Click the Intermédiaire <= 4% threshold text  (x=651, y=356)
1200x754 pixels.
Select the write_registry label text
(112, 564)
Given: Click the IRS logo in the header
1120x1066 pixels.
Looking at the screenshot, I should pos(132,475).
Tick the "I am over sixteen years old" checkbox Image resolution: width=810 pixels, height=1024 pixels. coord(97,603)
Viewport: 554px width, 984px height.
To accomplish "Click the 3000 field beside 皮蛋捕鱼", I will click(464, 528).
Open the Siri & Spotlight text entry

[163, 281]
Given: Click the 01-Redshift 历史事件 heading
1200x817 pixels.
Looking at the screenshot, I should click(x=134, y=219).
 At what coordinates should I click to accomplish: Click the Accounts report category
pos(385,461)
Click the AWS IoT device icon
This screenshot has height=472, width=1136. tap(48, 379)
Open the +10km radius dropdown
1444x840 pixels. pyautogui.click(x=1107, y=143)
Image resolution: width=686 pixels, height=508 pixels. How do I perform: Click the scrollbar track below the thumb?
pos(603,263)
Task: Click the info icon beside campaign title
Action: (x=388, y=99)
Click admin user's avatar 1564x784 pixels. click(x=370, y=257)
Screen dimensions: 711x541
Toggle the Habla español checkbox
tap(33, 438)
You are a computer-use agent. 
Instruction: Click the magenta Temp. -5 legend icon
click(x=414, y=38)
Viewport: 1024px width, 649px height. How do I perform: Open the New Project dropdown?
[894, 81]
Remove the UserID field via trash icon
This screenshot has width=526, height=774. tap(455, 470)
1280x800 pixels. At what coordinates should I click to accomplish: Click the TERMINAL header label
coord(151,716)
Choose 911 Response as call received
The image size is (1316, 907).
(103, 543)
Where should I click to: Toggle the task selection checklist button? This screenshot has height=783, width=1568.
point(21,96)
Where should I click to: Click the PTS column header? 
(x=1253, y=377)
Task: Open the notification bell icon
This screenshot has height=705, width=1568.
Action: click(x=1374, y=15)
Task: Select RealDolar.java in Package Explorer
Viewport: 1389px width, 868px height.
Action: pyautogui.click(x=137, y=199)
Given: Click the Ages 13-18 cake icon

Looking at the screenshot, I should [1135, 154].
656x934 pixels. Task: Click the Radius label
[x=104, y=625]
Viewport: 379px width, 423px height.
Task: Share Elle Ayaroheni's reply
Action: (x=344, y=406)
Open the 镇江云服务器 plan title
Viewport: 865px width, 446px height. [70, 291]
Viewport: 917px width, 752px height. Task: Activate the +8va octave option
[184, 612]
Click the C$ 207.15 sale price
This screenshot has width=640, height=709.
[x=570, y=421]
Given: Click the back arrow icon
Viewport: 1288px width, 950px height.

--------------------

Task statement: Convert these lines into a JSON list of strings, with one string per line and blank lines omitted.

Answer for this exercise:
[
  "Click the Intermédiaire <= 4% threshold text  (x=651, y=356)",
  "1200x754 pixels.",
  "Select the write_registry label text",
  "(112, 564)",
  "Given: Click the IRS logo in the header",
  "1120x1066 pixels.",
  "Looking at the screenshot, I should pos(132,475).",
  "Tick the \"I am over sixteen years old\" checkbox Image resolution: width=810 pixels, height=1024 pixels. coord(97,603)",
  "Viewport: 554px width, 984px height.",
  "To accomplish \"Click the 3000 field beside 皮蛋捕鱼\", I will click(464, 528).",
  "Open the Siri & Spotlight text entry",
  "[163, 281]",
  "Given: Click the 01-Redshift 历史事件 heading",
  "1200x817 pixels.",
  "Looking at the screenshot, I should click(x=134, y=219).",
  " At what coordinates should I click to accomplish: Click the Accounts report category",
  "pos(385,461)",
  "Click the AWS IoT device icon",
  "This screenshot has height=472, width=1136. tap(48, 379)",
  "Open the +10km radius dropdown",
  "1444x840 pixels. pyautogui.click(x=1107, y=143)",
  "Image resolution: width=686 pixels, height=508 pixels. How do I perform: Click the scrollbar track below the thumb?",
  "pos(603,263)",
  "Task: Click the info icon beside campaign title",
  "Action: (x=388, y=99)",
  "Click admin user's avatar 1564x784 pixels. click(x=370, y=257)",
  "Screen dimensions: 711x541",
  "Toggle the Habla español checkbox",
  "tap(33, 438)",
  "You are a computer-use agent. ",
  "Instruction: Click the magenta Temp. -5 legend icon",
  "click(x=414, y=38)",
  "Viewport: 1024px width, 649px height. How do I perform: Open the New Project dropdown?",
  "[894, 81]",
  "Remove the UserID field via trash icon",
  "This screenshot has width=526, height=774. tap(455, 470)",
  "1280x800 pixels. At what coordinates should I click to accomplish: Click the TERMINAL header label",
  "coord(151,716)",
  "Choose 911 Response as call received",
  "The image size is (1316, 907).",
  "(103, 543)",
  "Where should I click to: Toggle the task selection checklist button? This screenshot has height=783, width=1568.",
  "point(21,96)",
  "Where should I click to: Click the PTS column header? ",
  "(x=1253, y=377)",
  "Task: Open the notification bell icon",
  "This screenshot has height=705, width=1568.",
  "Action: click(x=1374, y=15)",
  "Task: Select RealDolar.java in Package Explorer",
  "Viewport: 1389px width, 868px height.",
  "Action: pyautogui.click(x=137, y=199)",
  "Given: Click the Ages 13-18 cake icon",
  "Looking at the screenshot, I should [1135, 154].",
  "656x934 pixels. Task: Click the Radius label",
  "[x=104, y=625]",
  "Viewport: 379px width, 423px height.",
  "Task: Share Elle Ayaroheni's reply",
  "Action: (x=344, y=406)",
  "Open the 镇江云服务器 plan title",
  "Viewport: 865px width, 446px height. [70, 291]",
  "Viewport: 917px width, 752px height. Task: Activate the +8va octave option",
  "[184, 612]",
  "Click the C$ 207.15 sale price",
  "This screenshot has width=640, height=709.",
  "[x=570, y=421]",
  "Given: Click the back arrow icon",
  "Viewport: 1288px width, 950px height."
]